CHRISTIE'S PARIS HAS PRETTY COMICS PAGES
There's a big event in the original art world happening at Christie's Auction House in Paris next weekend. It's the kind of auction most of us couldn't dream of affording, but can't help but stand in awe of.
It's the "Bande Dessinee et Illustration" auction, with over 350 lots of original comic art up for bid. The average price is up around 12,000 Euro (roughly $16,500). The lowest item is at 800 Euro ($1100), with the biggest coming in at 150,000 Euro ($207,000) for a page of "Tintin au Tibet" by Herge. That's not even a final page, by the way. It's a full page rough. I bet it still goes for more. Even in loose pencils, it's unmistakably Herge at work.
If that's too rich for your blood, there are other pages from the beloved Belgian cartoonist at more reasonable prices that include one less zero.

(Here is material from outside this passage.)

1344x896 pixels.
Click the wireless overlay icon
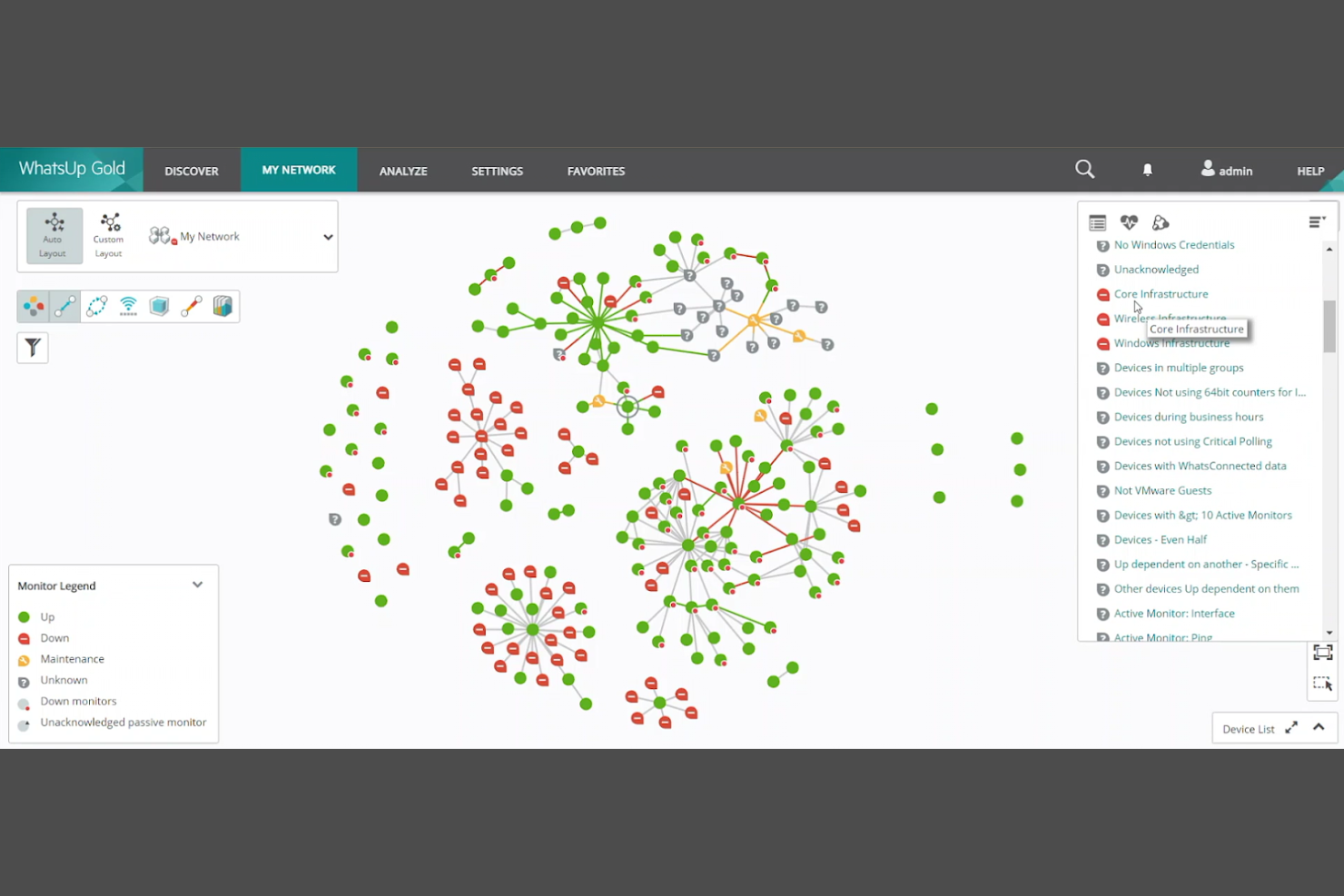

The breadth of this collection is what will make your jaw drop. Start by naming any famous European BD creators you can. They're probably in this catalog: Moebius, Schuiten, Peyo (not a Smurfs page), Tardi, Toppi, Uderzo, Morris, Chaland, Manara, Bernet, Francq, Pratt, Vance and the list goes on and on. So as not to confine the potential audience for the auction, they brought in pages from America, too. There's a Mike Mignola "B.P.R.D." cover in there. A Jack Kirby "Fantastic Four" page makes the cut. Bernie Wrightson's "Swamp Thing" gets a page. The complete "Spirit" story from Will Eisner, "Back to School", has an estimated price of 40,000 - 45,000 Euro ($55,000 - $62,000).
The whole thing is put together by an art gallery in Paris that specializes in comics art. It's the Galerie Daniel Maghen, which boasts of a collection in the thousands of pages from hundreds of artists. I can't think of a single gallery or museum I'd like to visit more than that one now. They rotate out the gallery on display every three weeks or so. You can see the schedule on their web page. Looks like this auction has taken most of their attention this year. The show of these pages took all of February, and there's no update yet for the next one. Past shows featured artists you may know like Ashley Wood, Milo Minara, Sergio Toppi, Eric Canete (with "Orbital"'s Serge Pelle!) and Ben Templesmith.

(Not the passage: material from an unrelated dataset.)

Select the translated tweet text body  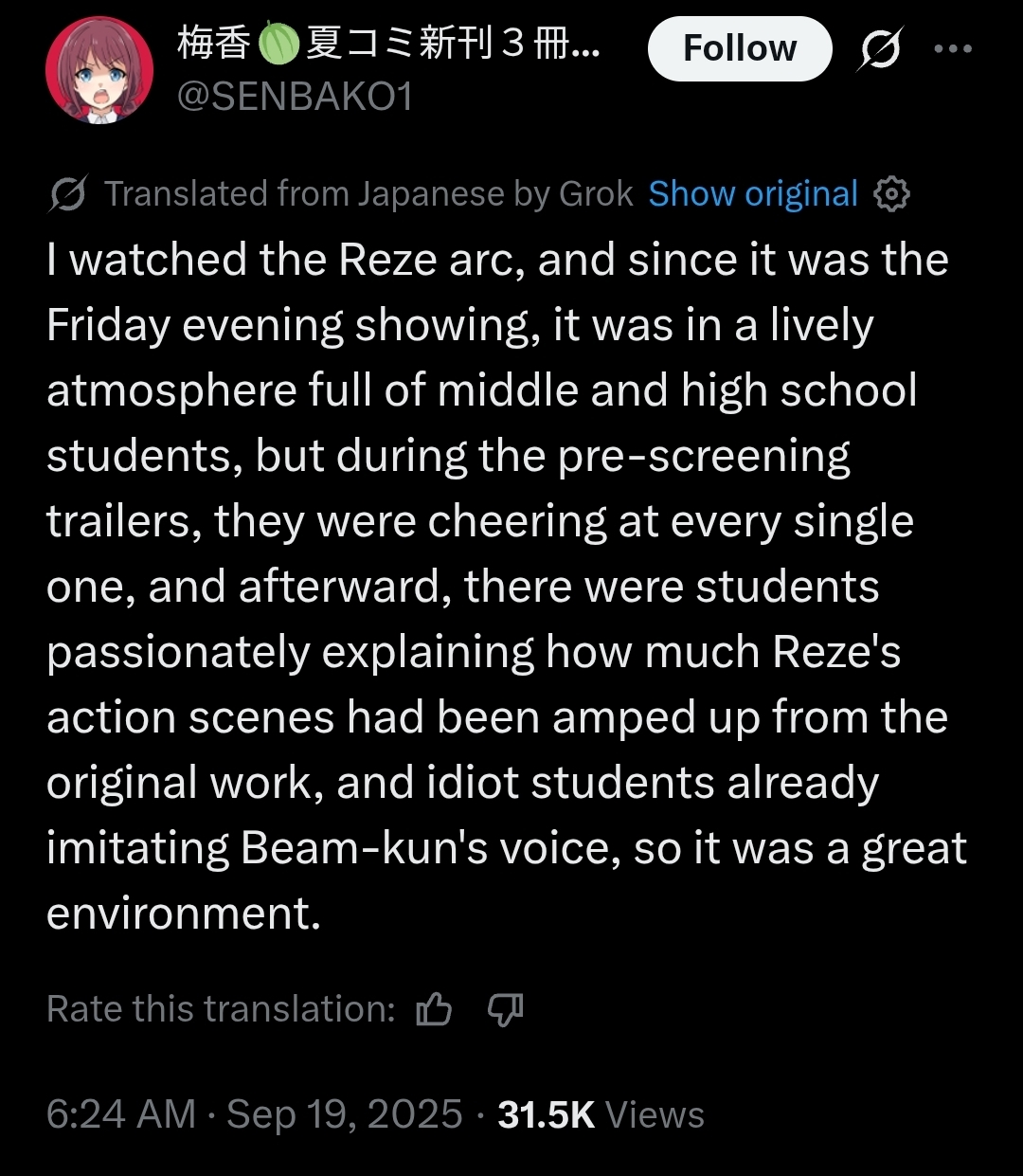pyautogui.click(x=507, y=587)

The art for this auction has been travelling through Europe this year, with showings in Brussels and London already. By the time this column sees print, you'll need to be in Christie's Paris Atrium to see it, where the entire collection will be available to view. The auction is scheduled for next Saturday, April 5th.
Even if you have no interest in buying anything, the catalog is essential viewing just for the breadth and scope of art contained in it. If you've never read a Franco-Belgian album before and are wondering what you might see in one, this is the best cross-section ever. Go here to download the PDF or view it on-line. It's a lot of work to go through the whole thing. Take your time, soak it all up, do it in more than one sitting. I've glanced at it every night for the last week and I still don't think I've seen everything yet.

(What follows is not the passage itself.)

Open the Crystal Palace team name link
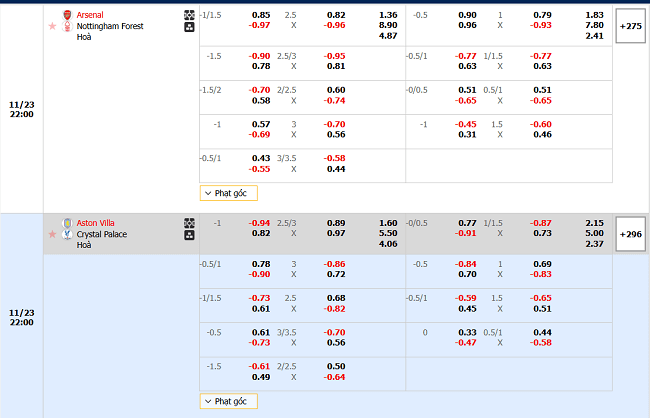This screenshot has height=418, width=650. pos(103,234)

The print edition of the catalog just came in and isn't on the website yet. I'll let you know when that goes live, if you are interested.
Perhaps needless to say, but I'll mention it anyway: there are some pages with images not necessarily appropriate for the little ones. If that is the kind of thing you don't want to see, don't bother with the catalog.
Some random highlights:
- Page 226: The biggest item in the collection, Herge's "TinTin" rough.
- Page 240: Albert Uderzo "Asterix" page (estimates in the $140,000 area) and cover (for a bit more).
- Pages 294-295: Francois Schuiten gets two pages, including one from "Fever In Urbicand" book Fantagraphics once published.
- Page 64: William Vance art from "XIII"
- Page 88: "Largo Winch" pages by Philippe Francq
- Pages 132-133: Serge Pelle pages from "Orbital". These are full color pages, magnificently detailed.
- Page 166: Smurfs creator Peyo gets a multi-page sequence for a single page from "Johan and Peewee."
- Page 281: A "Blacksad" page by Juanjo Guarnido
I'll be back with a report on the final selling prices for some of these pieces in a couple of weeks, I'm sure. If you want to follow along at home, though, start with that catalog. Take a look at the art and see what interests you. I know I picked up a couple of new artists whose work I want to follow. Thankfully, Cinebooks publishes one of those particular series.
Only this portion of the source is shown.